What this book does best is what I think most alternative history books do best. It gives the reader a chance to learn a lot of real history "spiced" up with some "what if" scenarios. It's tremendous fun to imagine what would happen if Civil War era troops and generals went up against Britain's best in Ireland of all places. I really think that the recent popular boom in alternative history writing will change the way history is taught in the future. Alternative history does not just ask people to memorize fact, it asks them to become critical thinkers. To know what would happen in a "what if" people must know what each player in the new scenario brings to the game, where their motivation lay, how their culture will influence reaction and so on and so on. Harrison makes a good go of this invloving the U.S., Mexico, England, France and Ireland. No easy feat and if not particularly detailed it is a fun read. John

Rating: 3 stars
Summary: Better than the first book...
Review: Yeah, that kind of surprised me too, till I figured out why - it is no longer based on our REAL history. It has gone so far off track that Harry Harrison can write it anyway he wants and as long as he keeps to the logic and reality he set up in the first book it works. I also loved the scene between John Ericsson and William P. Parrott as well as the scene between Mr. Ericsson and Captain Raphael Semmes.

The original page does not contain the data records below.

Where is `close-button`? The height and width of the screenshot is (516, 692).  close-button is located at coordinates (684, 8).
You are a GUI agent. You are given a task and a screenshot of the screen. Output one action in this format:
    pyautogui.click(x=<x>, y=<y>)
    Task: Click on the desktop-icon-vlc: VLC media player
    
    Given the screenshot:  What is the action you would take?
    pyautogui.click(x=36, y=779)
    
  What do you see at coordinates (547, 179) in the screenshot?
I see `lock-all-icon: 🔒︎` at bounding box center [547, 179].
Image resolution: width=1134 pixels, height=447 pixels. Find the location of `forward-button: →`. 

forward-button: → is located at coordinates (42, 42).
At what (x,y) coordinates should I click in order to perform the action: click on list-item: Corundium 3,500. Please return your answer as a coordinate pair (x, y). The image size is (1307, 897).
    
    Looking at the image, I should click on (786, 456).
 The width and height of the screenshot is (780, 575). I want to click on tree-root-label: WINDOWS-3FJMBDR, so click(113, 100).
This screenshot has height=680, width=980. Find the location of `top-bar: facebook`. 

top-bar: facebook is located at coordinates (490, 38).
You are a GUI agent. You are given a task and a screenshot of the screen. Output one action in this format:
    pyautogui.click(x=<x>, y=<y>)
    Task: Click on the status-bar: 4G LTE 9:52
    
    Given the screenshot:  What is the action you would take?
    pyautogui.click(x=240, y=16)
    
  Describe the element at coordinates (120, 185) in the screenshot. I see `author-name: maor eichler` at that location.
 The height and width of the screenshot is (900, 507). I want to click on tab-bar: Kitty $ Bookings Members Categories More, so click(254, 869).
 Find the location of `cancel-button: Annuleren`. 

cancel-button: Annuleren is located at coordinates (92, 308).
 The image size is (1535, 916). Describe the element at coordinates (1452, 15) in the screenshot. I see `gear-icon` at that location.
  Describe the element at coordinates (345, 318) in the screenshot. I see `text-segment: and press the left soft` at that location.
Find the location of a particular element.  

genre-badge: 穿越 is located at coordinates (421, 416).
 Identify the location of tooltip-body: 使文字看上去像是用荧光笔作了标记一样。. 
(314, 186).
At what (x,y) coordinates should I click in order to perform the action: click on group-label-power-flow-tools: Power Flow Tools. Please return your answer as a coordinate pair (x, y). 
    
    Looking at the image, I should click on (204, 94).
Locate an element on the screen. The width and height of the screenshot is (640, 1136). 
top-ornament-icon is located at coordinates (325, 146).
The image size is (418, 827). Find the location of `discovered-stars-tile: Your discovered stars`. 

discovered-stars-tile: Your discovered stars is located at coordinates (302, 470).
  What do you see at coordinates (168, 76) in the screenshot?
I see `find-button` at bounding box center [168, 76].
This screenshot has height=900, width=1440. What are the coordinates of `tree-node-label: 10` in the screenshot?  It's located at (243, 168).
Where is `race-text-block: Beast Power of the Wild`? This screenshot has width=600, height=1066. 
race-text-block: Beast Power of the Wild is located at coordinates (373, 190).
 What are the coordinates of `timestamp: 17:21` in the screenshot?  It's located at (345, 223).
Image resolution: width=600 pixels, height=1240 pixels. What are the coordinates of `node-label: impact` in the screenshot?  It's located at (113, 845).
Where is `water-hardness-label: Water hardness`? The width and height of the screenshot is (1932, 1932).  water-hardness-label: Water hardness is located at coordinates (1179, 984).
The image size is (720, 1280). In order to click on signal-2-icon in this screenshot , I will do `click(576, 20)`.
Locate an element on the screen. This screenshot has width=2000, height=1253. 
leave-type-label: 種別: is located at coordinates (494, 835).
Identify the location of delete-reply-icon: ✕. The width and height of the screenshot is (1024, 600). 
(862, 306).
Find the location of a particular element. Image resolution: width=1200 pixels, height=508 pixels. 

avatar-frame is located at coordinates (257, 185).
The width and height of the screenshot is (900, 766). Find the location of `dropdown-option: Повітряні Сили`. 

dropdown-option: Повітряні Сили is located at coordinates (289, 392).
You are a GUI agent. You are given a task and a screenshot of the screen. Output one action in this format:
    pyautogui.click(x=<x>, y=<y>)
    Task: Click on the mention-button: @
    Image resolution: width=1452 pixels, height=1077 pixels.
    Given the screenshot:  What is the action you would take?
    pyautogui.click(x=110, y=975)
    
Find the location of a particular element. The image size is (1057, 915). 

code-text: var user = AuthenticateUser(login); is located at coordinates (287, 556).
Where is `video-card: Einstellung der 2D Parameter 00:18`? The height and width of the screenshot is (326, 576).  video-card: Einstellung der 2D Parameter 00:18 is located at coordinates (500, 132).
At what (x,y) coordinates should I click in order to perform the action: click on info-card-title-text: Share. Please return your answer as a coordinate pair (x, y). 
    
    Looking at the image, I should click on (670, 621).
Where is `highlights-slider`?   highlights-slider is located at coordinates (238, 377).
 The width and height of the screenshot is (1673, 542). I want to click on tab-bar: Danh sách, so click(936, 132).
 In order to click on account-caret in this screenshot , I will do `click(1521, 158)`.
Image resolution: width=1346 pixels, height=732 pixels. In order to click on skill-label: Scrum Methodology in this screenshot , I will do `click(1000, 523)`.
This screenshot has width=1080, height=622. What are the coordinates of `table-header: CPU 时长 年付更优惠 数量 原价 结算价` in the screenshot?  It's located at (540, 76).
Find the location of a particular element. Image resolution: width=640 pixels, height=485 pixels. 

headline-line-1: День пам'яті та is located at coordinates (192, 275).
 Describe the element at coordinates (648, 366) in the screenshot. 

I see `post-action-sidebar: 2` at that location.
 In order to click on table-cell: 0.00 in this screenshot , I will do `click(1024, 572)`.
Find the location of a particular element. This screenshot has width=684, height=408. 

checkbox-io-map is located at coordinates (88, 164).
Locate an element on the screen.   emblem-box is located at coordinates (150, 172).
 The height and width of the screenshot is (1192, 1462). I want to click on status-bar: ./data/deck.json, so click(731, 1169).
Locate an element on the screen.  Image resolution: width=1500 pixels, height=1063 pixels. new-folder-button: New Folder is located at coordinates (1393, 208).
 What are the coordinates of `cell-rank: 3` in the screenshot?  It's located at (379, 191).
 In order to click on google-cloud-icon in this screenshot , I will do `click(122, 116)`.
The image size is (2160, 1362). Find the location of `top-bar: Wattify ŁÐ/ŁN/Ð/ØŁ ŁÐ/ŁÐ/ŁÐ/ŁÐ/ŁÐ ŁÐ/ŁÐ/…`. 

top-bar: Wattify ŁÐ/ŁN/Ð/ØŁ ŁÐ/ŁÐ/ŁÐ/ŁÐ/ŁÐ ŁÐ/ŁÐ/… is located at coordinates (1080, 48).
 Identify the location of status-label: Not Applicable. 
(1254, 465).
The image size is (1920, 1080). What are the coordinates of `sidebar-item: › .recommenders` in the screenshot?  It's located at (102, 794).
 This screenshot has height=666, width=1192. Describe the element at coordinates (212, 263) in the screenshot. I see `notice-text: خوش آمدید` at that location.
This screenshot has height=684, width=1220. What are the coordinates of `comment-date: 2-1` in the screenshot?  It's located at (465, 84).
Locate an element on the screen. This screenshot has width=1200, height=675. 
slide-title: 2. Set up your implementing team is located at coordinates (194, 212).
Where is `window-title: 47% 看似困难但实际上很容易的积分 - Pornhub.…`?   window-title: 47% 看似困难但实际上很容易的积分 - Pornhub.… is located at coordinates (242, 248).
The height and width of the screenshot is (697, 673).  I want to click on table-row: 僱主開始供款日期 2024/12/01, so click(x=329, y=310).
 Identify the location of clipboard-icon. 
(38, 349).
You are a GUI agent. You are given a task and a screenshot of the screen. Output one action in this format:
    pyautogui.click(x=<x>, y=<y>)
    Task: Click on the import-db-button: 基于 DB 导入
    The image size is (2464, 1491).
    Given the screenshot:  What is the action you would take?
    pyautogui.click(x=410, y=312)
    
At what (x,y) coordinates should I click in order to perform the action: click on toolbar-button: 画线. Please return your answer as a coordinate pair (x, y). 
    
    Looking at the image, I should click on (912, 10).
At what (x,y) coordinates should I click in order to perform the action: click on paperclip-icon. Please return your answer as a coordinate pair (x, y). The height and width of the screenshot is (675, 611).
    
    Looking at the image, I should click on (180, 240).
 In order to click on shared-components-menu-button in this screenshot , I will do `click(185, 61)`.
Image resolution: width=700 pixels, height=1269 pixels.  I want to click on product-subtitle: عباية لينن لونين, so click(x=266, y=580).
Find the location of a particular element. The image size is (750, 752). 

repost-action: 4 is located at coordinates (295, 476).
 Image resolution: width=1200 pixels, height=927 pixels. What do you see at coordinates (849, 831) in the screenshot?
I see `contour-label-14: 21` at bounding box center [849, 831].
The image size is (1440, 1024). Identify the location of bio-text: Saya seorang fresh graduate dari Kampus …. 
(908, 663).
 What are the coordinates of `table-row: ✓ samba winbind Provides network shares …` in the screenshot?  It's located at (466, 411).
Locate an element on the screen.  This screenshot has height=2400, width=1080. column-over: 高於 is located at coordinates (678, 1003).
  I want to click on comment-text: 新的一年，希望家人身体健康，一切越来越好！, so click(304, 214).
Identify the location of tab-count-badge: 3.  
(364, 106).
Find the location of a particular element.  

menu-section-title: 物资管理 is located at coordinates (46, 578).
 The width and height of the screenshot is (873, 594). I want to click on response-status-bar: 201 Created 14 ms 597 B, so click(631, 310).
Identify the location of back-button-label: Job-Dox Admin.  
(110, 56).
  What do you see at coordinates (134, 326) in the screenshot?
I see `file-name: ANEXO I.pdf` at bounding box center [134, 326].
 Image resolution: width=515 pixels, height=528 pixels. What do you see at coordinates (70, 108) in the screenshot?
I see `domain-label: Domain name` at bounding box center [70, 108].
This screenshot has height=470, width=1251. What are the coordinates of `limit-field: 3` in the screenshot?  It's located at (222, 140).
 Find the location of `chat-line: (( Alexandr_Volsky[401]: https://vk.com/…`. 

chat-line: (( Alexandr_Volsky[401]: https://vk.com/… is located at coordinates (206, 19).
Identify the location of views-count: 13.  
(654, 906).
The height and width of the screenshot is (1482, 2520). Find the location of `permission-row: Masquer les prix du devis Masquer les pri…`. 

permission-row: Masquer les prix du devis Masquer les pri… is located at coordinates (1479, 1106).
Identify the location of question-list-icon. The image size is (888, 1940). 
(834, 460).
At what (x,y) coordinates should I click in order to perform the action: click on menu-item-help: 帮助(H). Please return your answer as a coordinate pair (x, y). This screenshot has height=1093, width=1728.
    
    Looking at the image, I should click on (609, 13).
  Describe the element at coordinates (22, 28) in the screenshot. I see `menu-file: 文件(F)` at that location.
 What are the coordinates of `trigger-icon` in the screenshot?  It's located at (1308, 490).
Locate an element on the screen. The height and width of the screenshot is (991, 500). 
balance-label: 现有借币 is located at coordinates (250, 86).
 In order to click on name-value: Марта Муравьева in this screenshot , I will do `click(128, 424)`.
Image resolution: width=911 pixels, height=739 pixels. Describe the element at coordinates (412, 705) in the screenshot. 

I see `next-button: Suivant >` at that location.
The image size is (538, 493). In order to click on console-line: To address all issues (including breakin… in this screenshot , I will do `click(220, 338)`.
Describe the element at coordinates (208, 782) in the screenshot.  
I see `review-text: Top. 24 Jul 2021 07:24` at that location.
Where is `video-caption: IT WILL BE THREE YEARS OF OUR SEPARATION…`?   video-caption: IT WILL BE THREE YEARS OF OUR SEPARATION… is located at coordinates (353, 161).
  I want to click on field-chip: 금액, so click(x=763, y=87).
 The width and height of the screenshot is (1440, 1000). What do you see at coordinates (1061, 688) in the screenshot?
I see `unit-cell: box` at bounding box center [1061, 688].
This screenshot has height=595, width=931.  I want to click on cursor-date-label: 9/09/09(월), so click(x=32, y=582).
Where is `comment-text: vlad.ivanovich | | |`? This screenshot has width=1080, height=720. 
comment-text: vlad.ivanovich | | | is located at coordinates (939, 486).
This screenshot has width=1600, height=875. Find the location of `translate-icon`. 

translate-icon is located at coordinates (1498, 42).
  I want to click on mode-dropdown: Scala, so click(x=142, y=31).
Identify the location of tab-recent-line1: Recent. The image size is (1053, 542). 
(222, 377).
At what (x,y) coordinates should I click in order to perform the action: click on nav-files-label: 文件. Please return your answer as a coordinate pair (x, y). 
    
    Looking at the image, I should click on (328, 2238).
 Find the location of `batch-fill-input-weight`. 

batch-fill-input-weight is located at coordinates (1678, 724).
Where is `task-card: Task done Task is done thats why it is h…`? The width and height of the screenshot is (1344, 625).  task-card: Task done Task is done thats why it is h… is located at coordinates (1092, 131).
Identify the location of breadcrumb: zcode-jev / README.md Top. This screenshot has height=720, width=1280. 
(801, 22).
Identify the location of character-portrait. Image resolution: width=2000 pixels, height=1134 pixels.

But most of the book feels rushed and the characters are bland, cut out paper dolls, set up to do certain actions and say certain things for the plot to go in THAT direction.
Anyway, the plot is England and allied European nations invade Mexico. The invasion of the US is just around the corner and Lincoln decides he has to do something about it. So they decide the best way to open a second front and force Britain to withdraw its troops is to invade Ireland.
It sounds simple, but even Mr. Harrison shows that the United States Army and Navy would have a few problems they couldn't foresee.
But after 334 pages you know there is going to be a third book.